- Registros para localizar itens exibidos -
>>>

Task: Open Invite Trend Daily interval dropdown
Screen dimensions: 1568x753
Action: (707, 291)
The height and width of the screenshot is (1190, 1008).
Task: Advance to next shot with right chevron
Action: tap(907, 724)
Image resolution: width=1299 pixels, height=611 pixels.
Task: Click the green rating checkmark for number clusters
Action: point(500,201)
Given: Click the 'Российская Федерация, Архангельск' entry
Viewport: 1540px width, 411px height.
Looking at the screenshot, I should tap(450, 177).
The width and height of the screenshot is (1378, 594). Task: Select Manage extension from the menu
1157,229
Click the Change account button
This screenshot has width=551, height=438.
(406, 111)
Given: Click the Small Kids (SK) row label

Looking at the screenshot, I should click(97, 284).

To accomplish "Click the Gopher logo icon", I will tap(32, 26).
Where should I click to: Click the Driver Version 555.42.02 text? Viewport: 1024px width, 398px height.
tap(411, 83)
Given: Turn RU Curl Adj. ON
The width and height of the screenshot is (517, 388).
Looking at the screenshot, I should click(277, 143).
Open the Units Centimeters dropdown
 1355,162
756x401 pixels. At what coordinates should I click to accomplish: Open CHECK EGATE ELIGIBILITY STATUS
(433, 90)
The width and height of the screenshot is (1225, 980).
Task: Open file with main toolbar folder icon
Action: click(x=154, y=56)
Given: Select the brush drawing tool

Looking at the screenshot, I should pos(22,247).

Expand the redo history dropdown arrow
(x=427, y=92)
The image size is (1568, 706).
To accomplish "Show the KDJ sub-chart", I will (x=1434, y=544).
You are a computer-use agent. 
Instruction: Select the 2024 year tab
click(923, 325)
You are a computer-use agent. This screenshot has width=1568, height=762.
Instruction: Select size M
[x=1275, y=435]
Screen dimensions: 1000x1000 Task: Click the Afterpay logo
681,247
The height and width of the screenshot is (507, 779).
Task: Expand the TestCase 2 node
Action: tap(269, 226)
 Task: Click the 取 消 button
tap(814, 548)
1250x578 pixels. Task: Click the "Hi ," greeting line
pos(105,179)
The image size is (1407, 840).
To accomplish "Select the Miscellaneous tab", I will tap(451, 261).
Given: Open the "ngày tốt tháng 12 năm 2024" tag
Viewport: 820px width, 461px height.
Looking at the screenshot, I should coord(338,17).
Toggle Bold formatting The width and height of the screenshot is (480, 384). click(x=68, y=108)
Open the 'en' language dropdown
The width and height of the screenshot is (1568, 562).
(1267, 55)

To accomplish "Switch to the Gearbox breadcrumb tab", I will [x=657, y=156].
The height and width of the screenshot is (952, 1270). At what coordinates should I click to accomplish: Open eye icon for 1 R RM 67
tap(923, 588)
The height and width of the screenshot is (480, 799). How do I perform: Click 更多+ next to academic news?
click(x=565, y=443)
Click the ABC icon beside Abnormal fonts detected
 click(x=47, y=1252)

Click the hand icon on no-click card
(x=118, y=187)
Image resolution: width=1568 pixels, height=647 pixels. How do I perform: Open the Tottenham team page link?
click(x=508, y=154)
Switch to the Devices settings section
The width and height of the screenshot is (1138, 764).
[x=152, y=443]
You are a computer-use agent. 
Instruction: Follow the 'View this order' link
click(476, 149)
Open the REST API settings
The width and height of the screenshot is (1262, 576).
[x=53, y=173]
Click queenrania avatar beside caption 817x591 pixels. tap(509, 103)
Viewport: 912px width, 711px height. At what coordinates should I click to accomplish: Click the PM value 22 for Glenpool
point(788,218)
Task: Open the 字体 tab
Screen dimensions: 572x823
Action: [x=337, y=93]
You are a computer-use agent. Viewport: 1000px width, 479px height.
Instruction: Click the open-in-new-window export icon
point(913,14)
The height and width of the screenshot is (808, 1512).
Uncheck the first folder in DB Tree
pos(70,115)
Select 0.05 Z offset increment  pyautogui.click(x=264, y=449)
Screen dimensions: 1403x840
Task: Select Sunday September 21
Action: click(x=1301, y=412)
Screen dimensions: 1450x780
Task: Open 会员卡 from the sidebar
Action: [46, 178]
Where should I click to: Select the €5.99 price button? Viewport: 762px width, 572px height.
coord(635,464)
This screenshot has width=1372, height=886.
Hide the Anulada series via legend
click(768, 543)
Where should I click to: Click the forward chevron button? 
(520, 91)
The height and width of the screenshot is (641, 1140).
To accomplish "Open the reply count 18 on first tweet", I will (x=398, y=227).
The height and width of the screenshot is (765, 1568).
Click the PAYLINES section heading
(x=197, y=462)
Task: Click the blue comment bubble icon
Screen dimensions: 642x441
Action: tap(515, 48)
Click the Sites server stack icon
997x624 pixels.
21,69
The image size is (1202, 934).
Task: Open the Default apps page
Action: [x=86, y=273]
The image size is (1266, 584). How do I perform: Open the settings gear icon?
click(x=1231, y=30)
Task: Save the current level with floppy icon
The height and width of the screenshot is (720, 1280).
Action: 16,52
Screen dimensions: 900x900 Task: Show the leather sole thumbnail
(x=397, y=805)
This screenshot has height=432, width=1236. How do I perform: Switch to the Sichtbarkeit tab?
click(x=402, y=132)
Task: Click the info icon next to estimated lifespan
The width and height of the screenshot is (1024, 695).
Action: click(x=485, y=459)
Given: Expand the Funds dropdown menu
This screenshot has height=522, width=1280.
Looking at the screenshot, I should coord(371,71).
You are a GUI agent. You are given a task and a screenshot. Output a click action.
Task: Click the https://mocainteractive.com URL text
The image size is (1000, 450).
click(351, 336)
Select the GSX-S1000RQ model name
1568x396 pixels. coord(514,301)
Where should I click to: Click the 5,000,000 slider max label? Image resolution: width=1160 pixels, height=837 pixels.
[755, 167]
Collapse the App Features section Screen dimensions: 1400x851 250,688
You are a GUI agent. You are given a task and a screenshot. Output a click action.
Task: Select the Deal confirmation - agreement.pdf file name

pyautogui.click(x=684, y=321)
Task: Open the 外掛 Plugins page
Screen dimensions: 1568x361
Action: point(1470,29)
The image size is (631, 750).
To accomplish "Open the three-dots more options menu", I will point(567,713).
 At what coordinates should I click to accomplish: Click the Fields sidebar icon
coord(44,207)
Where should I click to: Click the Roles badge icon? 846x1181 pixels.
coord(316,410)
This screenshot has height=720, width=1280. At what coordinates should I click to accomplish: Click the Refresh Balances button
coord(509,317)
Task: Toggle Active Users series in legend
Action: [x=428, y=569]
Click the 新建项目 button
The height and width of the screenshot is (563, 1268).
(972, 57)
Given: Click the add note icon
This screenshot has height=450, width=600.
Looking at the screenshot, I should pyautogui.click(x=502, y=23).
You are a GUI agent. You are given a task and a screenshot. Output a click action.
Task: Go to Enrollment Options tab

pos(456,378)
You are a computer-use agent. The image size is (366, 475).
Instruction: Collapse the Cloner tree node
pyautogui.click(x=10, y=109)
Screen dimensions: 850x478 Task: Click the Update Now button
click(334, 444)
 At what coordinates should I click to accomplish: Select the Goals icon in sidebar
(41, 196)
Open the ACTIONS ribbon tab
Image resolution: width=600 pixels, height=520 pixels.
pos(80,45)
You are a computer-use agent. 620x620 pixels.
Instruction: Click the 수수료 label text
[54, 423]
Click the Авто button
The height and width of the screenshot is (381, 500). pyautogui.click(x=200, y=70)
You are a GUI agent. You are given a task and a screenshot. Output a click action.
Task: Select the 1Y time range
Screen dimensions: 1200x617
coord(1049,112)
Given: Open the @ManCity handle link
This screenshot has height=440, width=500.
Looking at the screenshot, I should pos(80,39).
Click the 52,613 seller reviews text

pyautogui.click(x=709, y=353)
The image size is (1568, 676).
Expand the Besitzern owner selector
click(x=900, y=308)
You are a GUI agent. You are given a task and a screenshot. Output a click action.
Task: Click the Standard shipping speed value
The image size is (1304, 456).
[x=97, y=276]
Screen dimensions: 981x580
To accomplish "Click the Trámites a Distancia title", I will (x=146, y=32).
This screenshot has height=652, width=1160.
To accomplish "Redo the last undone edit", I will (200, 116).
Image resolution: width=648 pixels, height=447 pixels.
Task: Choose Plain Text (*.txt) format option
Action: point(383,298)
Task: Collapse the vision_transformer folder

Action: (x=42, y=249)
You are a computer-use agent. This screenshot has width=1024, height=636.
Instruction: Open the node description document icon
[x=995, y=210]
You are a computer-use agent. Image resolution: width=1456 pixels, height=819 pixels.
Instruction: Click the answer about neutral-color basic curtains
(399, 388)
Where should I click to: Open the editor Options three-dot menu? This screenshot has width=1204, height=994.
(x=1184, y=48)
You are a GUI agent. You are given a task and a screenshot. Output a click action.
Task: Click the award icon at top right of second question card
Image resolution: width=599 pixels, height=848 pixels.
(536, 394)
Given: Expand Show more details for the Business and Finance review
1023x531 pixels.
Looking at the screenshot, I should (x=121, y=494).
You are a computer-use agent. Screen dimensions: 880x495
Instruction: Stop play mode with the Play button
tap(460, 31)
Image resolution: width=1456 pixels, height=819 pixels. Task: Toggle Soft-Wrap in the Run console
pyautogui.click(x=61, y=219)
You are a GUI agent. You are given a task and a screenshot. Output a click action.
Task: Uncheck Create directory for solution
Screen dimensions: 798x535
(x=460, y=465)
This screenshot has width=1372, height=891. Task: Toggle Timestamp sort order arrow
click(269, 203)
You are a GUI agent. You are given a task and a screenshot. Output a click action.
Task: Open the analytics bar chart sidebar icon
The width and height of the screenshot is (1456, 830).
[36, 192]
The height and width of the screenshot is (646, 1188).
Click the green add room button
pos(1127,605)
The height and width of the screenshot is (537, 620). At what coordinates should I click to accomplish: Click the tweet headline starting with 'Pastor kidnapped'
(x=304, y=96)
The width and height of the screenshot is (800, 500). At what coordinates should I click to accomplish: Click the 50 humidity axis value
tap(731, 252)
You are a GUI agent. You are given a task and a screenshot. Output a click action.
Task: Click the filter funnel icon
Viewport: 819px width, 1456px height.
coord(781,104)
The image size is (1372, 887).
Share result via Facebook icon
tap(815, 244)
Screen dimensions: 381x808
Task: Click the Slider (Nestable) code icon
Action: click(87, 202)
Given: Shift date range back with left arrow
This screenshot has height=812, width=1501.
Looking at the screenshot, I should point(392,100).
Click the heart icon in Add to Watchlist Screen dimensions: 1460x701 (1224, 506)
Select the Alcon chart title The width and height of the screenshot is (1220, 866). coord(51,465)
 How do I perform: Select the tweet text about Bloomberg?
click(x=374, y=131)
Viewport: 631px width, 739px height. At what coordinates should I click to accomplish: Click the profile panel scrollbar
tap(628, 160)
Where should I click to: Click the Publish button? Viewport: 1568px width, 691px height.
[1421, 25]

<<<

Reescreva como uma lista JSON de strings tudo o que vai do início dos registros acima até a linha que contém "click(923, 325)", inclusive, com uma string para cada linha. Omita as linhas em branco.

[
  "Task: Open Invite Trend Daily interval dropdown",
  "Screen dimensions: 1568x753",
  "Action: (707, 291)",
  "The height and width of the screenshot is (1190, 1008).",
  "Task: Advance to next shot with right chevron",
  "Action: tap(907, 724)",
  "Image resolution: width=1299 pixels, height=611 pixels.",
  "Task: Click the green rating checkmark for number clusters",
  "Action: point(500,201)",
  "Given: Click the 'Российская Федерация, Архангельск' entry",
  "Viewport: 1540px width, 411px height.",
  "Looking at the screenshot, I should tap(450, 177).",
  "The width and height of the screenshot is (1378, 594). Task: Select Manage extension from the menu",
  "1157,229",
  "Click the Change account button",
  "This screenshot has width=551, height=438.",
  "(406, 111)",
  "Given: Click the Small Kids (SK) row label",
  "Looking at the screenshot, I should click(97, 284).",
  "To accomplish \"Click the Gopher logo icon\", I will tap(32, 26).",
  "Where should I click to: Click the Driver Version 555.42.02 text? Viewport: 1024px width, 398px height.",
  "tap(411, 83)",
  "Given: Turn RU Curl Adj. ON",
  "The width and height of the screenshot is (517, 388).",
  "Looking at the screenshot, I should click(277, 143).",
  "Open the Units Centimeters dropdown",
  " 1355,162",
  "756x401 pixels. At what coordinates should I click to accomplish: Open CHECK EGATE ELIGIBILITY STATUS",
  "(433, 90)",
  "The width and height of the screenshot is (1225, 980).",
  "Task: Open file with main toolbar folder icon",
  "Action: click(x=154, y=56)",
  "Given: Select the brush drawing tool",
  "Looking at the screenshot, I should pos(22,247).",
  "Expand the redo history dropdown arrow",
  "(x=427, y=92)",
  "The image size is (1568, 706).",
  "To accomplish \"Show the KDJ sub-chart\", I will (x=1434, y=544).",
  "You are a computer-use agent. ",
  "Instruction: Select the 2024 year tab",
  "click(923, 325)"
]